Circola un video con un profluvio di male parole di Matteo Renzi all’indirizzo del Pd. Tutte relativamente recenti. Effettivamente fa molta impressione. Del Pd si dicono le peggiori cose, se ne pronostica l’estinzione, una sorte infausta cui Renzi dichiara di applicarsi lui stesso facendone la missione sua personale e della sua Italia viva.

Dunque, ci sarebbero cento e una ragioni per diffidare della recente, estemporanea giravolta di un uomo che si è meritato abbondantemente la nomea dello scorpione. E tuttavia penso che Elly Schlein faccia bene a non derogare, neanche con riguardo a Renzi, alla sua linea «testardamente unitaria», alla sua massima secondo cui «non pone, né accetta veti» pregiudiziali verso chicchessia.

È escluso chi si esclude

Era il motto dell’Ulivo: è escluso (pregiudizialmente) solo chi si esclude. Una linea ispirata a pazienza, coraggio e soprattutto coerenza, che Schlein si può permettere in ragione della sua attuale condizione di forza.

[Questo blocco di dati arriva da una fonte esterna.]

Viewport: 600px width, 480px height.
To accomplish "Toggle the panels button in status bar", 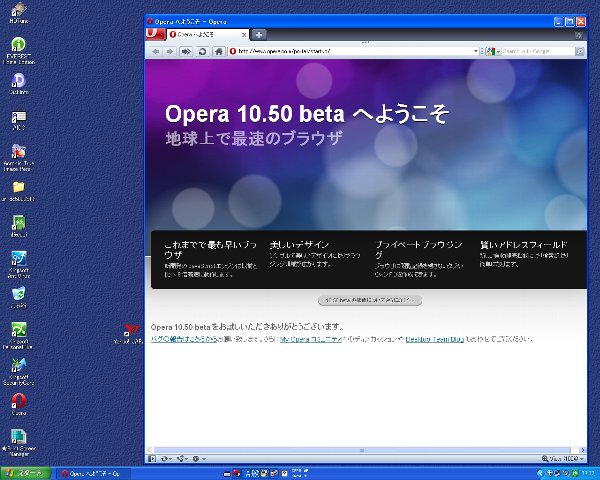I will tap(152, 458).
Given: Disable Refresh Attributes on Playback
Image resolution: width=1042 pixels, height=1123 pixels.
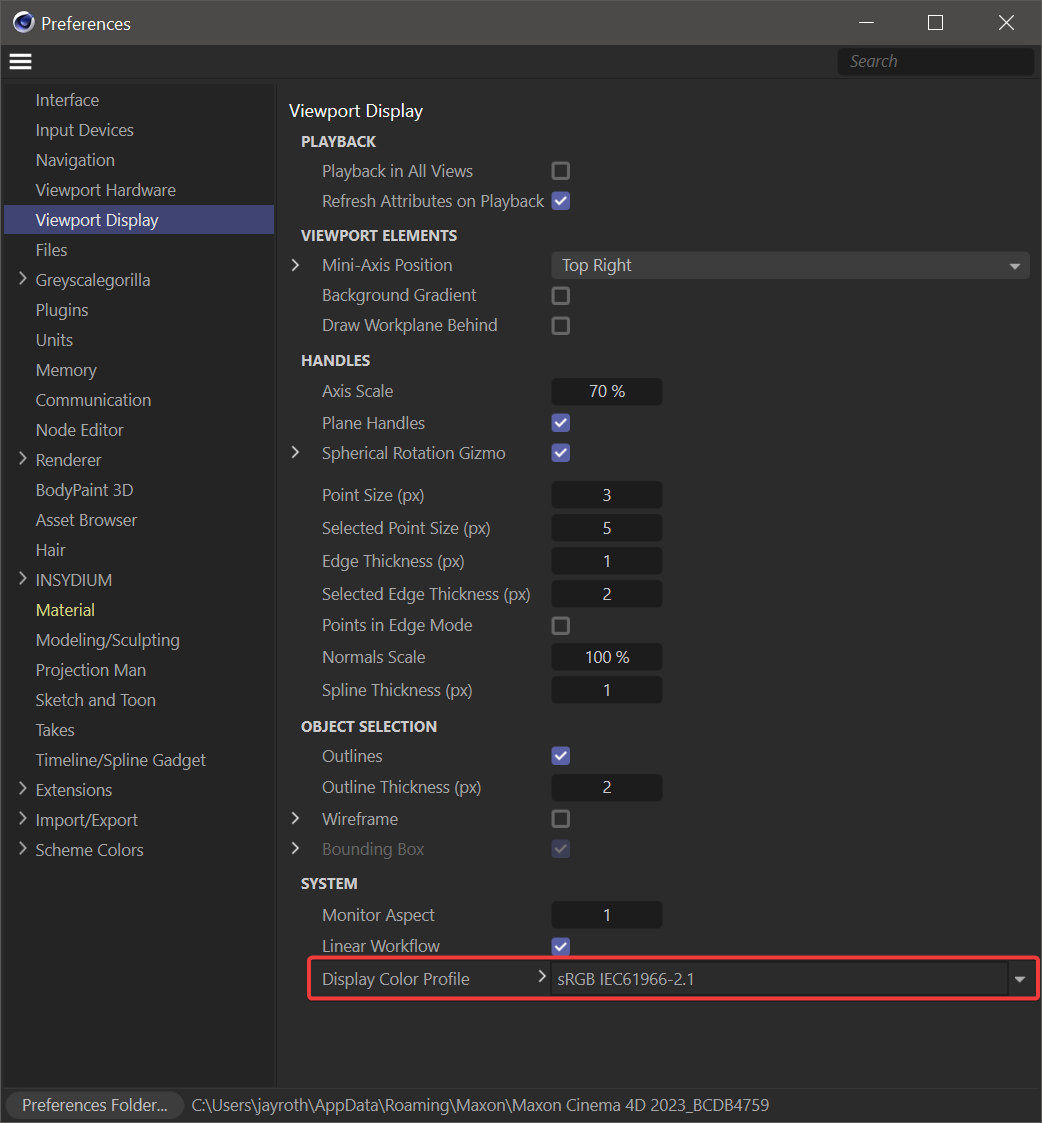Looking at the screenshot, I should click(560, 200).
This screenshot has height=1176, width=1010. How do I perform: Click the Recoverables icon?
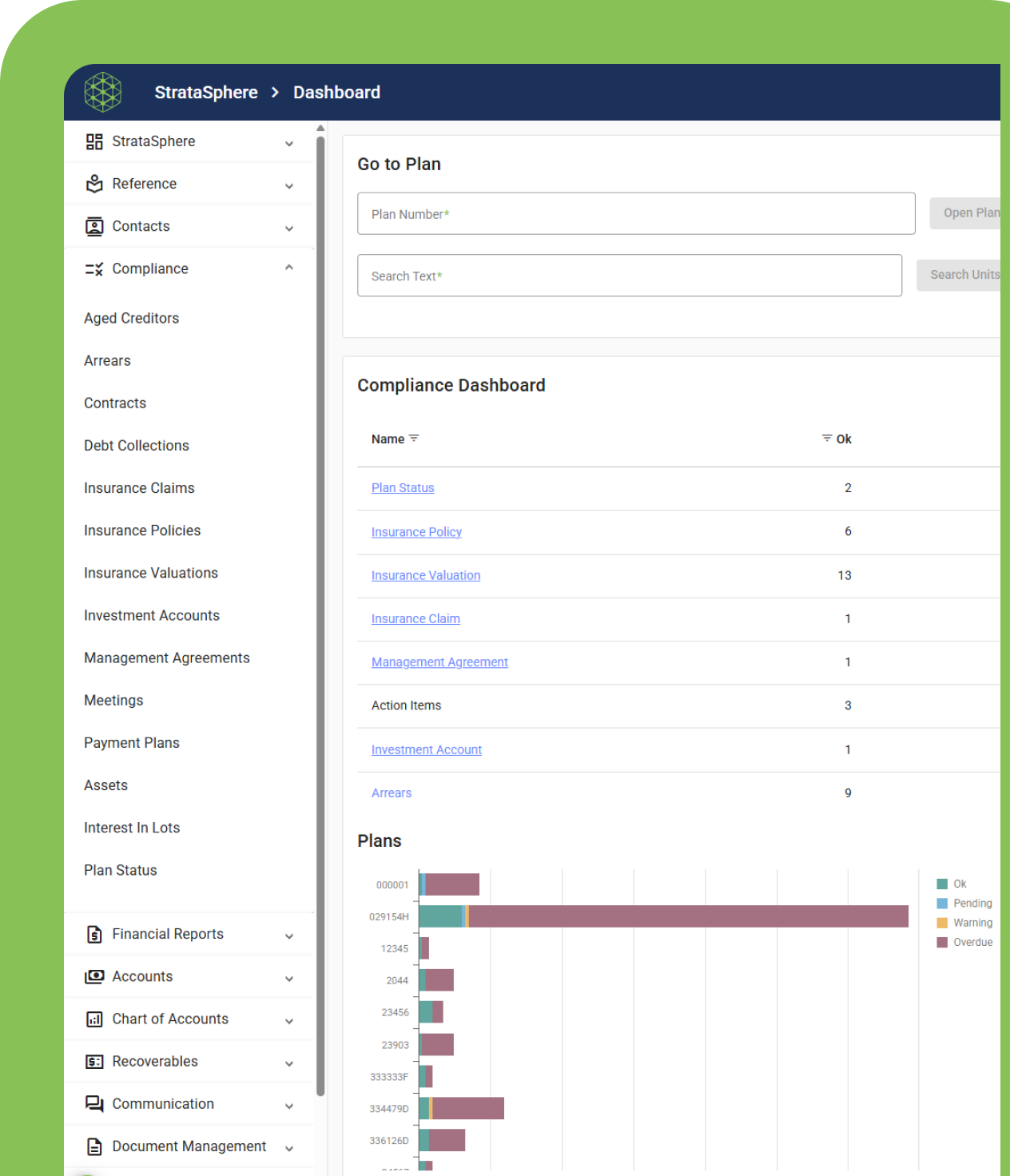[x=94, y=1062]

Infatti è reduce da vittorie niente affatto scontate e singolarmente difficili che hanno spiazzato tanti osservatori sulle prime scettici se non ostili: il voto europeo, preceduto dal successo delle primarie contro ogni previsione e a dispetto di larga parte della nomenclatura Pd oggi bon gré mal gré allineata, dopo avere riposizionato e riaccreditato il partito proprio a seguito del deragliamento operato da Renzi.

Dunque, quella della segretaria Pd, è una posizione di forza in genere, ma tanto più nei confronti del leader di Iv. Non solo per la smisurata distanza nei consensi tra i due partiti (20 a 2), ma per una preminente ragione politica di natura strategica: la sua azione si inscrive nella prospettiva di un centrosinistra organico alternativo al centrodestra nel quadro della stabilizzazione del bipolarismo nel quale non c’è posto per velleità terzoforziste. Un orizzonte strategico nel quale Renzi, pur tanto ciarliero ed esuberante mediatamente, sarebbe ammesso come buon ultimo da sconfitto.

Magnanimi ed esigenti

Ecco perché gli si può fare un’apertura condizionata ma senza sconti. Appunto magnanimi ed esigenti, come s’ha da fare con i perdenti. Esigenti non solo, come usa giustamente osservare, sul piano programmatico – a cominciare dal dossier riforme costituzionali della destra da contrastare senza più ambiguità – e della politica delle alleanze (che egli esca dalla giunta di Genova e, a seguire, dalle altre di destra, è il minimo sindacale), ma anche nel dare prova di una concezione e di una pratica della politica incompatibile con il disinvolto business personale, con i servigi resi ai bin Salman. Una vergogna che non si può tollerare.

Il test della partecipazione di Renzi alla festa dell’Unità di Pesaro senza contestazioni è l'ennesima quasi commovente testimonianza dello spirito unitario e del senso di sopportazione ascetica del popolo democratico, ma non se ne deve abusare.

Ancor prima dei programmi, tra i principi non negoziabili, per dirla con la formula che fu del cardinal Camillo Ruini, stanno la dignità della politica, la disciplina e l’onore ex articolo 54 della Costituzione.